* [Written request] Shift every number in the answers by 139 and rewrite these lines in full, requests included, starting with the line that contains "Task: Select Зарегистрированные" and going on through the line that contains "The width and". Give only those lines.

** Start Task data **

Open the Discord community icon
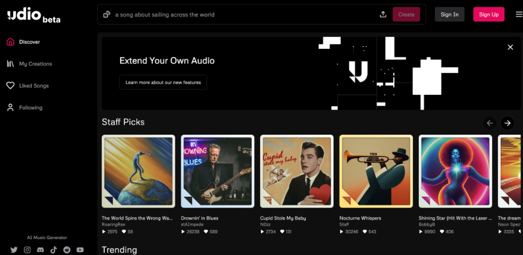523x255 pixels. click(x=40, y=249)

** End Task data **
** Start Task data **

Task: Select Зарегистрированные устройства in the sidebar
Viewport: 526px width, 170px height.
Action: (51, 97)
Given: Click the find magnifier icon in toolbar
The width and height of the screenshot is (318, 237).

** End Task data **

* [Answer to this task]
Task: Select Зарегистрированные устройства in the sidebar
Viewport: 526px width, 170px height.
Action: (190, 236)
Given: Click the find magnifier icon in toolbar
The width and height of the screenshot is (318, 237).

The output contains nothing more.